*** Opening of Supplied material ***
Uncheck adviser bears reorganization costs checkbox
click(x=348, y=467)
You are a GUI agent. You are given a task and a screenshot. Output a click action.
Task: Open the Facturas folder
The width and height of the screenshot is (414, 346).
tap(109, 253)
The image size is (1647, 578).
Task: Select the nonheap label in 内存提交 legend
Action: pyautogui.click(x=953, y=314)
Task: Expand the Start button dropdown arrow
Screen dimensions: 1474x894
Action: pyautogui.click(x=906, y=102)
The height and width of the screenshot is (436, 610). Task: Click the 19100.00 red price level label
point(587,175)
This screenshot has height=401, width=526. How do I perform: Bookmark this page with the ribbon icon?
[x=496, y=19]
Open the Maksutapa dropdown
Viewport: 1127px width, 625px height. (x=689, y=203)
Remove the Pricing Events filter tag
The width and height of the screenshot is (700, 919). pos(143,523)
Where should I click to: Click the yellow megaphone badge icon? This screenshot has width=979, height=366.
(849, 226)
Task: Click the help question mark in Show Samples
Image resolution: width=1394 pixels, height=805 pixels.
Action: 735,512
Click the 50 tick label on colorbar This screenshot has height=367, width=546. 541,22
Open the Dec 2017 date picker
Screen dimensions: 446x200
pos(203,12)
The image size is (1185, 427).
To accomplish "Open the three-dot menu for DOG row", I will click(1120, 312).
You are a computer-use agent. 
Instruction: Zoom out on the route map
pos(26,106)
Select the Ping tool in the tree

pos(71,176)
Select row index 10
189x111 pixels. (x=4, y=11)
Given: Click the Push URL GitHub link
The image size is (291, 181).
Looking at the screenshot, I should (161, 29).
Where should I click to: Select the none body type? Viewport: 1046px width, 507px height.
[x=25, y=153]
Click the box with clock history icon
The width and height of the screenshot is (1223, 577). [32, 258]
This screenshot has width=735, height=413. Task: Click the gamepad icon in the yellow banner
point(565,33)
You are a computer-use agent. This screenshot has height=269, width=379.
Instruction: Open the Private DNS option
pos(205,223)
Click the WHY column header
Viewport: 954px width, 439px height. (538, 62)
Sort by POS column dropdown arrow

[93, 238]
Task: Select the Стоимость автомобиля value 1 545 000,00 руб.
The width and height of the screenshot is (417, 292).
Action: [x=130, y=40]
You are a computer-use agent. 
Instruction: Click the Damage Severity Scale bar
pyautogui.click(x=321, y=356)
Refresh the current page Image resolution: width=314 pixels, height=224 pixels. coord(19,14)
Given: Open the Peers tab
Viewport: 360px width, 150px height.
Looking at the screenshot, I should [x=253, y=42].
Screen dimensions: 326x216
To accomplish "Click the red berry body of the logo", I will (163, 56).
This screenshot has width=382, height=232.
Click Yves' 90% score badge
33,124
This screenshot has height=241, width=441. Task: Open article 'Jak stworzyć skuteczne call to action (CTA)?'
*** Close of Supplied material ***
Problem to solve: The listing above is to be copied exactly, in full.

Reply to the exercise:
Uncheck adviser bears reorganization costs checkbox
click(x=348, y=467)
You are a GUI agent. You are given a task and a screenshot. Output a click action.
Task: Open the Facturas folder
The width and height of the screenshot is (414, 346).
tap(109, 253)
The image size is (1647, 578).
Task: Select the nonheap label in 内存提交 legend
Action: pyautogui.click(x=953, y=314)
Task: Expand the Start button dropdown arrow
Screen dimensions: 1474x894
Action: pyautogui.click(x=906, y=102)
The height and width of the screenshot is (436, 610). Task: Click the 19100.00 red price level label
point(587,175)
This screenshot has height=401, width=526. How do I perform: Bookmark this page with the ribbon icon?
[x=496, y=19]
Open the Maksutapa dropdown
Viewport: 1127px width, 625px height. (x=689, y=203)
Remove the Pricing Events filter tag
The width and height of the screenshot is (700, 919). pos(143,523)
Where should I click to: Click the yellow megaphone badge icon? This screenshot has width=979, height=366.
(849, 226)
Task: Click the help question mark in Show Samples
Image resolution: width=1394 pixels, height=805 pixels.
Action: 735,512
Click the 50 tick label on colorbar This screenshot has height=367, width=546. 541,22
Open the Dec 2017 date picker
Screen dimensions: 446x200
pos(203,12)
The image size is (1185, 427).
To accomplish "Open the three-dot menu for DOG row", I will click(1120, 312).
You are a computer-use agent. 
Instruction: Zoom out on the route map
pos(26,106)
Select the Ping tool in the tree

pos(71,176)
Select row index 10
189x111 pixels. (x=4, y=11)
Given: Click the Push URL GitHub link
The image size is (291, 181).
Looking at the screenshot, I should (161, 29).
Where should I click to: Select the none body type? Viewport: 1046px width, 507px height.
[x=25, y=153]
Click the box with clock history icon
The width and height of the screenshot is (1223, 577). [32, 258]
This screenshot has width=735, height=413. Task: Click the gamepad icon in the yellow banner
point(565,33)
You are a computer-use agent. This screenshot has height=269, width=379.
Instruction: Open the Private DNS option
pos(205,223)
Click the WHY column header
Viewport: 954px width, 439px height. (538, 62)
Sort by POS column dropdown arrow

[93, 238]
Task: Select the Стоимость автомобиля value 1 545 000,00 руб.
The width and height of the screenshot is (417, 292).
Action: [x=130, y=40]
You are a computer-use agent. 
Instruction: Click the Damage Severity Scale bar
pyautogui.click(x=321, y=356)
Refresh the current page Image resolution: width=314 pixels, height=224 pixels. coord(19,14)
Given: Open the Peers tab
Viewport: 360px width, 150px height.
Looking at the screenshot, I should [x=253, y=42].
Screen dimensions: 326x216
To accomplish "Click the red berry body of the logo", I will (163, 56).
This screenshot has width=382, height=232.
Click Yves' 90% score badge
33,124
This screenshot has height=241, width=441. Task: Open article 'Jak stworzyć skuteczne call to action (CTA)?'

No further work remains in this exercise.